The Guardian reported that the race to find a new leader of the World Trade Organization has been thrown into renewed uncertainty after the cancellation of a key appointment meeting following the US presidential election.
The Geneva-based WTO, which acts as an international arbiter for trading disputes, said it had put off a meeting scheduled for Monday that had been called to appoint Nigeria’s Ngozi Okonjo-Iweala as its next director general.
Donald Trump’s administration opposed her selection in one of its final acts before the US election, despite the former Nigerian finance minister securing the overwhelming backing of the WTO’s 164 members.
The special meeting of the trade body’s general council had been convened to take a formal decision on the appointment. Officials had been set to put forward Dr Okonjo-Iweala as the candidate most likely to attract a majority, after most countries expressed a preference for her over South Korea’s Yoo Myung-hee.

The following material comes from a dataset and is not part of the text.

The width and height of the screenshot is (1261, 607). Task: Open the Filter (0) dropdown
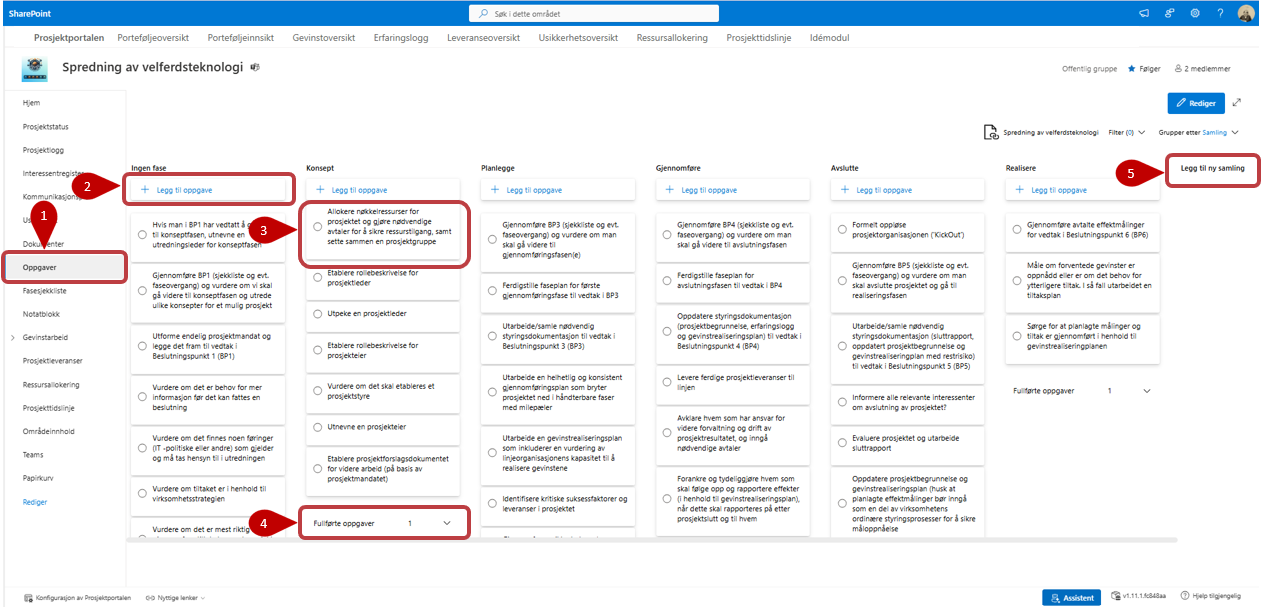(x=1127, y=132)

Okonjo-Iweala had moved a step closer to becoming the first woman and the first African to be director of the global trade watchdog after securing backing from the EU, China, Japan and Australia. Liam Fox, the leading Brexiter and former international trade secretary, had run as the UK government’s preferred candidate but failed to win enough support from other countries to reach the last two in the process.
Trade experts said Joe Biden defeating Trump in last week’s election may have led to countries calling for a delay in the WTO leadership race, with the aim of securing the Biden White House’s backing for Okonjo-Iweala after he takes charge in January.
The delay in selecting a new WTO director general comes at a fragile moment for the world economy amid the second wave of Covid-19, and after years of criticism of the WTO and calls for reform from Trump.
The WTO said the meeting would be postponed until further notice, during which time the organisation would continue undertaking consultations with delegations from countries around the world to pick a new leader.
It said in a statement: “For reasons including the health situation and current events, delegations will not be in a position to take a formal decision on 9 November.”